Is your hot backup hot enough?

A Q&A with Control Global

As the bar for resiliency continues to get higher for small and large systems, are traditional models of server failover good enough?

Hot server backup plays an important role in mission critical systems. Meanwhile, the bar for resiliency continues to get higher for small and large systems. That leaves many in the field to wonder whether traditional models of server failover are good enough? To find out what most automation experts think about hot backup and what can be done to ensure proper backup, we talked with Chris Little, who represents VTScada by Trihedral.

Q: What do most automation experts define hot backup?

A: In simplest terms, it means that when a primary server fails, another takes its place without human intervention. Hopefully, the software supports more than just one backup and hopefully at least one of them is not in the same location as the others.

Q: What is the problem with how this is usually done?

A: Well, one problem is that for many software products there is a hard limit on how many backup machines you can configure. For some common platforms the limit is two. That’s a problem since an incident serious enough to take out a server can easily take out two. Even if these computers are not in the same building, events like floods, hurricanes, or earthquakes can damage multiple facilities.

But an another potentially serious consideration is how many products handle historical data. If the system is configured such that each backup machine logs its own data, then each one will have a different view of the historical data. No two will have the same timestamps in its historian.

Not only does this overtax I/O devices and communications networks, but also it can make trending and reporting inconsistent across multiple computers.

Worse, trying to correct for this problem can involve complicated coding of system intensive batch files to copy datasets from one machine to another on a timed basis.

Q: How do you turn up the heat on your backup?

A: Rather than every server trying to poll all their own I/O from the PLC or RTUs, only the designated primary server should do the poling. The backup machines should simply synchronize with that primary. What this does is create a coherent data set across all machines. Every piece of time-stamped data is identical regardless of what workstation you are using. This is the approach used with VTScada software. Its integrated Historian was built from the ground up for distributed systems and can synchronize efficiently across the network.

Q: But what if the network goes down and these distributed backups can’t sync with the primary?

A: In that case each computer becomes the primary server for its local I/O and logs independently. Operators at each location can continue monitoring and controlling of their local assets and see local history. When the network is restored, VTScada uses bi-directional synchronization to share time-stamped data from each isolated computer with every other machine. Again, the result is a single coherent dataset across the whole distributed application.
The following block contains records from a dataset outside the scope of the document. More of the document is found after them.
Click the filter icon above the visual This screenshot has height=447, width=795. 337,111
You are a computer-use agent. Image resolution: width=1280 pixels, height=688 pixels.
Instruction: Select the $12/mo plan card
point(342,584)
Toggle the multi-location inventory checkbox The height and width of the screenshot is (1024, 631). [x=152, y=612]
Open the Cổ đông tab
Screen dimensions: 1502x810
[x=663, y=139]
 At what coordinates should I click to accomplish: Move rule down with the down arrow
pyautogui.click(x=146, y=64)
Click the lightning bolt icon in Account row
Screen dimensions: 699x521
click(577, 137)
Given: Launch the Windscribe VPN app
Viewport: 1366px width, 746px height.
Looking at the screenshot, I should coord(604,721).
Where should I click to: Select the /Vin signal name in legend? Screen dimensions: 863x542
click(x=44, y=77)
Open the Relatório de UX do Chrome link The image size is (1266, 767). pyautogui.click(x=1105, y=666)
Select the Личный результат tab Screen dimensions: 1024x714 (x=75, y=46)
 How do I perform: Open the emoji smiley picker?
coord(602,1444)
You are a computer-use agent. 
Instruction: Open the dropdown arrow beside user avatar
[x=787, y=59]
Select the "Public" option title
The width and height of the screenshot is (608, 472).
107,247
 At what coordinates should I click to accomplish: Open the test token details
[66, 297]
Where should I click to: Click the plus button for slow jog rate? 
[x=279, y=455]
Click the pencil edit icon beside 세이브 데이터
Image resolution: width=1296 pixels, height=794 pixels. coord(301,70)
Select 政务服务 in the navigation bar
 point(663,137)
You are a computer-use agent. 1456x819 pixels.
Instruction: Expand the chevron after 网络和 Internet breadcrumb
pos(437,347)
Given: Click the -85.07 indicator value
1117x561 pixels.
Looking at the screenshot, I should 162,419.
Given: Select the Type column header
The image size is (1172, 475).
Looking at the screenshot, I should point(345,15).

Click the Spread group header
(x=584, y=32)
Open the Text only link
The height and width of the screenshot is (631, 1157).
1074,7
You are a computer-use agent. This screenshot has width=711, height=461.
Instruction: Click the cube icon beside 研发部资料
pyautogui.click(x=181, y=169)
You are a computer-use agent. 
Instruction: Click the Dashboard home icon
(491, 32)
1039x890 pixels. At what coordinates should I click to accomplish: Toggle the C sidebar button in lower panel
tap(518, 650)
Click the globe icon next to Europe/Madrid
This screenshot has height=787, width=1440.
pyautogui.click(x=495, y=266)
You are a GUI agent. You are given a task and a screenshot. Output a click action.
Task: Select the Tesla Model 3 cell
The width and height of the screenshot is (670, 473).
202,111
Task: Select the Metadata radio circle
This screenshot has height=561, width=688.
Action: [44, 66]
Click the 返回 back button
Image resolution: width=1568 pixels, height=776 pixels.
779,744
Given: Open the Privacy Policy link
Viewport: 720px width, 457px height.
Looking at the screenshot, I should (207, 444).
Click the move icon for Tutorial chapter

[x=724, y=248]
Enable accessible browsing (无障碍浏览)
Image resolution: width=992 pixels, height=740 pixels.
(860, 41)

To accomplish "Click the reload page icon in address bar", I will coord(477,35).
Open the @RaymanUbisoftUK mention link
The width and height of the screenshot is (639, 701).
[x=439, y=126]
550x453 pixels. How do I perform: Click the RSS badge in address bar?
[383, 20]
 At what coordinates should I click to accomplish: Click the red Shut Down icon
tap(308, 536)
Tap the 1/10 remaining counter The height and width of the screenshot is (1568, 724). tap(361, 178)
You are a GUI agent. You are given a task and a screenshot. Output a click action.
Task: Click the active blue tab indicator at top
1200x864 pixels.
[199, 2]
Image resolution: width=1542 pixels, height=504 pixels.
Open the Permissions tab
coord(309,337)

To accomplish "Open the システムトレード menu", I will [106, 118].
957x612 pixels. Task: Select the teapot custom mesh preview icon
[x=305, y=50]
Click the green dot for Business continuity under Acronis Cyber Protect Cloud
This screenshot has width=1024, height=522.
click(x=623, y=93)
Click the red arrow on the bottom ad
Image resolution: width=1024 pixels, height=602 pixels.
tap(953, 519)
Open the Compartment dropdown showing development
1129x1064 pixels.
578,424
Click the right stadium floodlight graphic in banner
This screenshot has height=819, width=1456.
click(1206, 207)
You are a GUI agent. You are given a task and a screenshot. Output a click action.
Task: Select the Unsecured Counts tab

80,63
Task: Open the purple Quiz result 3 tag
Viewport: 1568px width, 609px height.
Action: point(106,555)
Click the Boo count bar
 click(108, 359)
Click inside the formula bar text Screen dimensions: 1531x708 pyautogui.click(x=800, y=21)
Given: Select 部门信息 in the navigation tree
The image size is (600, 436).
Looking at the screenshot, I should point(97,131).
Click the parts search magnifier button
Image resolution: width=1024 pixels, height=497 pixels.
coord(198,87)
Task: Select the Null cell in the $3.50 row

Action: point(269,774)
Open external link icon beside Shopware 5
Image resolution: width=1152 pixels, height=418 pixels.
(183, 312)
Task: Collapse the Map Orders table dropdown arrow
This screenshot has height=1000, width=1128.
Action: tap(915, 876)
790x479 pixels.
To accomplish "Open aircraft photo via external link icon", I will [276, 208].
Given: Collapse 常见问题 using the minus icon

Q: How difficult is it to code versus the traditional approach?

A: That’s another important consideration when it comes to long-term system resiliency. Traditionally, failover and synchronization require some form of script coding. While this can provide a high degree of control it also introduces complexity and risk. This can be a serious problem down the road if the system requires expansion or troubleshooting, and the person who coded it has retired or won the lottery. The more custom code an application includes, the more due diligence is required each time the software is upgraded to the latest version. For this reason, many applications are frozen at a specific version and unable to take advantage of the latest features and security updates.

VTScada allows you to configure basic and advanced failover scenarios as well as bidirectional synchronization in seconds with no custom coding. Since VTScada is unique in that it developed and maintains all its own core features, you can be confident that everything will continue to work in lockstep with every new version.

Q: That sounds like a benefit for smaller systems. Is this a better mousetrap for big players too?

A: Absolutely, while this is a practical approach for smaller users who often assume that resilient hot-back solutions are only available to big players, it can, and does remove complexity and inconsistency from massive monitoring and control systems. The more remote monitoring sites, the greater the danger of mismatched datasets across the same time-period.

Q: What is the difficulty in moving toward this kind of system?

A: When specifying new and updated systems, redundancy often shows up as a single checkmark. Its included or it isn’t, but as we discussed earlier, what “it” is can be a lot of things. It could mean a system with few levels of redundancy, high overhead, and poor resilience over time. Be sure to ask questions. How many redundant servers will this include? Where will they be located? Do we need a third-party historian product that requires its own licensing, support, and failover strategy? How is historical data synchronized and protected? What is the expected life cycle of this application? Will my servers need to be isolated and frozen at a specific version? What is the upgrade strategy? Who will be able to maintain it fifteen years from now? The answers to these questions will tell you a lot about how “hot” your hot backup will be.